WHAT THE TASK REQUIRES: Select every line below containing the word "computer".

INPUT FOR THIS TASK:
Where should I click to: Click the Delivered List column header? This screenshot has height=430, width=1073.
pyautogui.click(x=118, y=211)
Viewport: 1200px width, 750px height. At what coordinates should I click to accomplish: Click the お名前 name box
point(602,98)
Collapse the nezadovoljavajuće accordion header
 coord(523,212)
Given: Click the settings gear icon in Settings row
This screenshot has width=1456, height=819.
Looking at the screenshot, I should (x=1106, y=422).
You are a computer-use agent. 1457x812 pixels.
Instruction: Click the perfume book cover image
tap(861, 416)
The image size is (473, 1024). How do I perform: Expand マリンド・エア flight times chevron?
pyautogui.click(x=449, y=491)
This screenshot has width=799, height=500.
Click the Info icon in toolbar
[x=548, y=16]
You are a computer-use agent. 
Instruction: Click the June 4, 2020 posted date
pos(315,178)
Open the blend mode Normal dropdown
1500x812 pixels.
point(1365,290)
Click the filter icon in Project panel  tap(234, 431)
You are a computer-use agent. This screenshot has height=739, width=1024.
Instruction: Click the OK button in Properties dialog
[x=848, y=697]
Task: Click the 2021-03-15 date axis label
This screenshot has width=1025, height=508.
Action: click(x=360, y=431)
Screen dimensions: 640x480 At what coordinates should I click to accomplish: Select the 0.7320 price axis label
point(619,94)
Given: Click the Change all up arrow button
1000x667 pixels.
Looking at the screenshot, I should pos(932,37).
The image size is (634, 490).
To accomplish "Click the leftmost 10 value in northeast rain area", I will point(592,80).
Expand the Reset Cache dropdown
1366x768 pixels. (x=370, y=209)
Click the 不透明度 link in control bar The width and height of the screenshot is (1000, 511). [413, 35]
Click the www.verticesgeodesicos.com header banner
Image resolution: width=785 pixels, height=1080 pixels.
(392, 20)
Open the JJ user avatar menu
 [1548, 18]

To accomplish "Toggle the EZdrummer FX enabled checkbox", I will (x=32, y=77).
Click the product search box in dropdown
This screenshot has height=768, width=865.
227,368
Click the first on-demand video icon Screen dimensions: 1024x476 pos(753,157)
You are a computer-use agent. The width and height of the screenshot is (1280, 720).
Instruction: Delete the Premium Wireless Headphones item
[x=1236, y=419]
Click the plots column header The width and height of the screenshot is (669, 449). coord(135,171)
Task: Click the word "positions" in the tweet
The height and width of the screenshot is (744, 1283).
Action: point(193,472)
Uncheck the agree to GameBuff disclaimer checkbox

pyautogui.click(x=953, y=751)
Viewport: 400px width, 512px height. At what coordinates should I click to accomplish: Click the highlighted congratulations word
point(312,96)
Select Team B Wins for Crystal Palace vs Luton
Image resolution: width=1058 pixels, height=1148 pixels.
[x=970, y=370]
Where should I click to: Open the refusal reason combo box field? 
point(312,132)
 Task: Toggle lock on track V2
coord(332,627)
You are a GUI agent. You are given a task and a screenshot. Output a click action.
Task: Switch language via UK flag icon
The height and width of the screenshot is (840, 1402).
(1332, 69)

ANSWER SECTION:
You are a computer-use agent. 1457x812 pixels.
You are a computer-use agent. 
You are a computer-use agent. This screenshot has height=739, width=1024.
You are a computer-use agent. The width and height of the screenshot is (1280, 720).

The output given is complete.